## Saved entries
--------

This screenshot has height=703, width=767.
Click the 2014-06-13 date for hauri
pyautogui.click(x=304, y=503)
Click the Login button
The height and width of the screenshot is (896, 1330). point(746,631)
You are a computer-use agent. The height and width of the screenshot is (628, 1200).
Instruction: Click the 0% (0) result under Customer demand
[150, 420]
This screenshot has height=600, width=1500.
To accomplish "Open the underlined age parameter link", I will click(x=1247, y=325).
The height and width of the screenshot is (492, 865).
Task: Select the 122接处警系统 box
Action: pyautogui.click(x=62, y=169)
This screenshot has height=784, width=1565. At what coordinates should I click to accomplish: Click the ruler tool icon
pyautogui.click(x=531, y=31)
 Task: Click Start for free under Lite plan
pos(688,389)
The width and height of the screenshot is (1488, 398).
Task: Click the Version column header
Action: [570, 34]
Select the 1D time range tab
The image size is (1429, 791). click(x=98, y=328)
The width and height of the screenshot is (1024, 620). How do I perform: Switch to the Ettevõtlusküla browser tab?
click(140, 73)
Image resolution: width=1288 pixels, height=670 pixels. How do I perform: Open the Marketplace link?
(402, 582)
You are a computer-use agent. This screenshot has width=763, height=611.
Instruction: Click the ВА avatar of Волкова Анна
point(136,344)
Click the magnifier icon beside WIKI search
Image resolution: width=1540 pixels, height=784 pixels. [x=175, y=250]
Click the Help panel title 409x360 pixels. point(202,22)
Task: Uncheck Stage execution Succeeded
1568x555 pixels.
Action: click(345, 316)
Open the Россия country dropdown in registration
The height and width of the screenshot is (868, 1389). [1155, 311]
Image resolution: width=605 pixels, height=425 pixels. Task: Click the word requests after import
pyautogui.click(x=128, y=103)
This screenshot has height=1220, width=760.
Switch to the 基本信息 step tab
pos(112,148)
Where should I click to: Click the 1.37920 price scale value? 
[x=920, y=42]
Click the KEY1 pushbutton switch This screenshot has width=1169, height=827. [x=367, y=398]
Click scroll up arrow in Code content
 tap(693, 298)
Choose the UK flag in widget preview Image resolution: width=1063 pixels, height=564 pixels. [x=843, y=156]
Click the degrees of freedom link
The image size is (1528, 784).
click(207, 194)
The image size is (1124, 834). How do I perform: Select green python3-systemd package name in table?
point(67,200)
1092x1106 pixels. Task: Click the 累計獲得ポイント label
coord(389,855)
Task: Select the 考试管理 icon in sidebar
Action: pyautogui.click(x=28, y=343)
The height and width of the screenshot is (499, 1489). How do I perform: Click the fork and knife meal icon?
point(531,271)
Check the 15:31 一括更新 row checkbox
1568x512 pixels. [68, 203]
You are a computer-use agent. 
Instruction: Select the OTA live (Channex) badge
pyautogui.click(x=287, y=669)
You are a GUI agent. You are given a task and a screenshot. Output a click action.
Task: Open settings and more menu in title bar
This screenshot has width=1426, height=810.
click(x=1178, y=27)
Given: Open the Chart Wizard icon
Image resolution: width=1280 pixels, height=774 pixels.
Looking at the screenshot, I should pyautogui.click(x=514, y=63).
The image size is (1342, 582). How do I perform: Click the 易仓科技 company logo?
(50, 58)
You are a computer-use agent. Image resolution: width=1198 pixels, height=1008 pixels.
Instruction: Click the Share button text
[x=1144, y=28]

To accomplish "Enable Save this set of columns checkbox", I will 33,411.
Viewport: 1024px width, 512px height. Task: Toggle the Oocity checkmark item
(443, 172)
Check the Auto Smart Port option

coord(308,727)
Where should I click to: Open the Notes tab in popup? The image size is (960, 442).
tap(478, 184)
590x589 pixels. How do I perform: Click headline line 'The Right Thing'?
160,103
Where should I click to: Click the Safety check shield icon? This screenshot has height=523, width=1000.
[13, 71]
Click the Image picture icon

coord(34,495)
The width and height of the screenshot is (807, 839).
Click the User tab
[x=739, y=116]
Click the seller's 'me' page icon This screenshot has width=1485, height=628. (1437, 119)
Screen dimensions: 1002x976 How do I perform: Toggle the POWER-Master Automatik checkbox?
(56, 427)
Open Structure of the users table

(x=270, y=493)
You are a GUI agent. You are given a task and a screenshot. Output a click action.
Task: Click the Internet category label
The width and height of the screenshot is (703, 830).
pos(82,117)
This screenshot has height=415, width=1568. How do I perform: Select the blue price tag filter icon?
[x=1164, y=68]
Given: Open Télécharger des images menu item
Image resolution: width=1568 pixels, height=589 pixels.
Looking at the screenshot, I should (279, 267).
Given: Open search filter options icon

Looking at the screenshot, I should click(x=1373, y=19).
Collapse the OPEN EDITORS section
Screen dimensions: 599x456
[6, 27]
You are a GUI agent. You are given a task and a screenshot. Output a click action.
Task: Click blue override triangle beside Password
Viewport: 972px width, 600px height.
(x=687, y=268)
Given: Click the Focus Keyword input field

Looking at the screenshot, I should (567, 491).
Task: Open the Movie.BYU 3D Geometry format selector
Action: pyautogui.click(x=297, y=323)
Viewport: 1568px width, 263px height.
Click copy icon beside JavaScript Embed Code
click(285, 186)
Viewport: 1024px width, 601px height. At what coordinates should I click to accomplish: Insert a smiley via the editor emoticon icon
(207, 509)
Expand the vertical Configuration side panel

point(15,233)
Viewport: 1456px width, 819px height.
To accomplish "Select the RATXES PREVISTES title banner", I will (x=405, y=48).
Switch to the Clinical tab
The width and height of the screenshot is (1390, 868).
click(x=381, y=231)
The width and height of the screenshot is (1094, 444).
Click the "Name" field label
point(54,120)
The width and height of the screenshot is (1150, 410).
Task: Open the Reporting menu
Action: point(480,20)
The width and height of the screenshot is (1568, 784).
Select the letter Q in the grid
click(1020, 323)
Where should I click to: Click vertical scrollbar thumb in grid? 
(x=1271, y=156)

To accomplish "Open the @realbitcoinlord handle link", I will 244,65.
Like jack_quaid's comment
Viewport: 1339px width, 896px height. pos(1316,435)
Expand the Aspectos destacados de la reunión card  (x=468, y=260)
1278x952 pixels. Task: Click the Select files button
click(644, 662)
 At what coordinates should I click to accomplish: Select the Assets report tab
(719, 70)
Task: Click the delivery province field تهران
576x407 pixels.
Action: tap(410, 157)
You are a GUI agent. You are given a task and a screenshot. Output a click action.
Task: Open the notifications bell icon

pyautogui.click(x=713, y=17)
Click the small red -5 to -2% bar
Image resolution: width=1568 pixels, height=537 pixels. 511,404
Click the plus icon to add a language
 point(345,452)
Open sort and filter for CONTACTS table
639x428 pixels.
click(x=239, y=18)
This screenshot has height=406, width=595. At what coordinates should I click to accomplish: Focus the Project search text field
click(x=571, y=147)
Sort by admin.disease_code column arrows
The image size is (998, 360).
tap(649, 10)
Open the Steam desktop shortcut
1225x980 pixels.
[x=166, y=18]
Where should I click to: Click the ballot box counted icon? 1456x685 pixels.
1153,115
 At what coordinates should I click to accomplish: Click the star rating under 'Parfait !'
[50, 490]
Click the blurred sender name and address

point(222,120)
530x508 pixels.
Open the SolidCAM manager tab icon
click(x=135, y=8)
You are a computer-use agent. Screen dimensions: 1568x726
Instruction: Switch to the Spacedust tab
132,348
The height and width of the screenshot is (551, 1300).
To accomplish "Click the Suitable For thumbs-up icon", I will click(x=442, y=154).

--------

## Work request
Write out every line from the data above that includes "title".

## Answer box
Click the Help panel title 409x360 pixels. point(202,22)
Task: Open settings and more menu in title bar
To accomplish "Select the RATXES PREVISTES title banner", I will (x=405, y=48).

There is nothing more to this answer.